CVE-2020-0676: 
vulnerability analysis and mitigation

An information disclosure vulnerability (CVE-2020-0676) exists in the Cryptography Next Generation (CNG) service of Windows when it fails to properly handle objects in memory. The vulnerability was disclosed on February 11, 2020, affecting multiple versions of Microsoft Windows including Windows 10, Windows 8.1, and Windows 7 SP1 (NVD Database).

The vulnerability has been assigned a CVSS v3.1 base score of 5.5 (Medium) with the vector string CVSS:3.1/AV:L/AC:L/PR:L/UI:N/S:U/C:H/I:N/A:N. This indicates that the vulnerability requires local access, low attack complexity, low privileges, and no user interaction. The vulnerability can lead to high confidentiality impact but has no impact on integrity or availability (NVD Database).
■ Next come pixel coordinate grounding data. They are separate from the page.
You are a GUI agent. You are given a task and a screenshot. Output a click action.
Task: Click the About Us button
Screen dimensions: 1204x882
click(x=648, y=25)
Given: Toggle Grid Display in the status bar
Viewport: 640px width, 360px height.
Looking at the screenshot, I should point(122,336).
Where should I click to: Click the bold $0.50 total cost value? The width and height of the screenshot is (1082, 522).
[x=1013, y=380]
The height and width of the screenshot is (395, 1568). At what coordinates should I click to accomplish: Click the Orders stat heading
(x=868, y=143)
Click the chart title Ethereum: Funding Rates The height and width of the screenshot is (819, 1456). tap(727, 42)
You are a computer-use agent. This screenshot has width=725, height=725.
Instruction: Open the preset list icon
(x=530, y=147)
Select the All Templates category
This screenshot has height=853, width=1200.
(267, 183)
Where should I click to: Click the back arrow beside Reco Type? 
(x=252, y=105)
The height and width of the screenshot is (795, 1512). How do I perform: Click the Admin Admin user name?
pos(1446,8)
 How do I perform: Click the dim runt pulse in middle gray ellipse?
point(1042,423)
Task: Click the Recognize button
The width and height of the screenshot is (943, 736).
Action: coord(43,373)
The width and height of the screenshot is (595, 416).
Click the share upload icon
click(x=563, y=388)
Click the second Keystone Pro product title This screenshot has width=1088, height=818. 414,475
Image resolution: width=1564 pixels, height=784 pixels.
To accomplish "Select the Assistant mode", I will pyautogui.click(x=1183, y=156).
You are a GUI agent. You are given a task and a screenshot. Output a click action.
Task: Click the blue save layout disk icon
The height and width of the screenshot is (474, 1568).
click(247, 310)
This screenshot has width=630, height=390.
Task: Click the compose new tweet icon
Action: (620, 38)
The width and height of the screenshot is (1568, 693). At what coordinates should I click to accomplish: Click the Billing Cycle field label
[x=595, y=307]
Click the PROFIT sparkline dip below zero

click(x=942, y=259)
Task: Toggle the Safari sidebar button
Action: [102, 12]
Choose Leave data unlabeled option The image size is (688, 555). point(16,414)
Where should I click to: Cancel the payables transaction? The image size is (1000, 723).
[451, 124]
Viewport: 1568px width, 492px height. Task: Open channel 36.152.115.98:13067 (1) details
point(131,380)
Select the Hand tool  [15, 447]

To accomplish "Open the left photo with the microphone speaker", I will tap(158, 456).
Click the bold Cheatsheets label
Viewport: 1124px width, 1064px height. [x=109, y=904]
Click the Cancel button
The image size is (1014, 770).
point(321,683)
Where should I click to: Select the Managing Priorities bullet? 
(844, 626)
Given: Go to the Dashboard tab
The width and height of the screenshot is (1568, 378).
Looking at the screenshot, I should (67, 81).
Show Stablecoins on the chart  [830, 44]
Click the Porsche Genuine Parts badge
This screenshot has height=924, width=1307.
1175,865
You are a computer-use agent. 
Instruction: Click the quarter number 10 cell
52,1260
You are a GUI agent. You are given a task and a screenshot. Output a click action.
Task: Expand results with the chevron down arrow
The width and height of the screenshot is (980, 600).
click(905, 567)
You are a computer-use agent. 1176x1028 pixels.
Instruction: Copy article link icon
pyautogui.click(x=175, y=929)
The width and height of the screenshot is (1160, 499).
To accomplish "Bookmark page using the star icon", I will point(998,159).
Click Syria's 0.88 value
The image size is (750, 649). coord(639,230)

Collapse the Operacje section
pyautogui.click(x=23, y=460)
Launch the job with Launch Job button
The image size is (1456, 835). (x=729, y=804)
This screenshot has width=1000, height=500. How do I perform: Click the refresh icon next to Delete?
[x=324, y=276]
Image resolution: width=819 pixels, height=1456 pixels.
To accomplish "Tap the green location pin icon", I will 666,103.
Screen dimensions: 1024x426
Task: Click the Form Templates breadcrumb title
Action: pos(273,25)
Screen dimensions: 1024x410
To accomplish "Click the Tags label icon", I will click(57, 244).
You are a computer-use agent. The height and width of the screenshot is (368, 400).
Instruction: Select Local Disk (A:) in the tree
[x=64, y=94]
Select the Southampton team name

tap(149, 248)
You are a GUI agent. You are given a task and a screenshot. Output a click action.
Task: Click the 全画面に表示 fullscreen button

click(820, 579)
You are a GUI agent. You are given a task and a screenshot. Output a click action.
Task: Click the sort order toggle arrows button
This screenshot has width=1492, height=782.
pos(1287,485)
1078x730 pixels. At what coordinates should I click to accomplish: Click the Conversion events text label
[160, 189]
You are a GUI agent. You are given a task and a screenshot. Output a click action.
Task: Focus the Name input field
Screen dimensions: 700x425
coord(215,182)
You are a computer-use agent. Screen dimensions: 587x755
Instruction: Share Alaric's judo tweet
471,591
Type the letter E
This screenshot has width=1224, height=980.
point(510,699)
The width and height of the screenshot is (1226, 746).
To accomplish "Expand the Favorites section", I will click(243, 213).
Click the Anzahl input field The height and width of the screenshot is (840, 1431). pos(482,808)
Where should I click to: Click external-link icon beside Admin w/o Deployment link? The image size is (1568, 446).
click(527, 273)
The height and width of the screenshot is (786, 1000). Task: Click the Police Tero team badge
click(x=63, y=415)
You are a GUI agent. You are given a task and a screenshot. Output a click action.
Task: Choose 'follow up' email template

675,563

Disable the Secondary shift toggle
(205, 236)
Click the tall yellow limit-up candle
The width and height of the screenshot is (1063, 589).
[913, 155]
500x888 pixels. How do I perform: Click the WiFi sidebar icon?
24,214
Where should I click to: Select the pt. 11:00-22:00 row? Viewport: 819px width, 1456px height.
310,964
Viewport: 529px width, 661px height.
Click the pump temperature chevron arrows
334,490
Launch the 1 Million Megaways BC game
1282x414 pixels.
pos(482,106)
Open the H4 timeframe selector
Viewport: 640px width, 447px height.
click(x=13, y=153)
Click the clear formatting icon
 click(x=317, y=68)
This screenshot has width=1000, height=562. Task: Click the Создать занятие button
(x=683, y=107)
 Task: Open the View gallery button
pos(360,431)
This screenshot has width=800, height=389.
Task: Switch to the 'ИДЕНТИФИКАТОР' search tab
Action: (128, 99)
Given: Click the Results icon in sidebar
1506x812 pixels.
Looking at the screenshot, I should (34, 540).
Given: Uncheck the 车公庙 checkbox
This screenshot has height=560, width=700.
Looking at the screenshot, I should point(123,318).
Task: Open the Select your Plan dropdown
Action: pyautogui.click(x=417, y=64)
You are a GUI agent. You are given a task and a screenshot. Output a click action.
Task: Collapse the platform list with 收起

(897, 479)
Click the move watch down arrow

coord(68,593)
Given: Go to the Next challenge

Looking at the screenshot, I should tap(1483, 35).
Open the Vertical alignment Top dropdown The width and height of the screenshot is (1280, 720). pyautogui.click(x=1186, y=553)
If successfully exploited, this vulnerability could allow an attacker to obtain sensitive information from the affected system's memory. The vulnerability specifically affects the Windows Key Isolation Service, potentially exposing cryptographic-related information (CVE Database).

Microsoft has released a security update that addresses the vulnerability by correcting how the CNG service handles objects in memory. Users are advised to apply the security update to affected systems (CVE Database).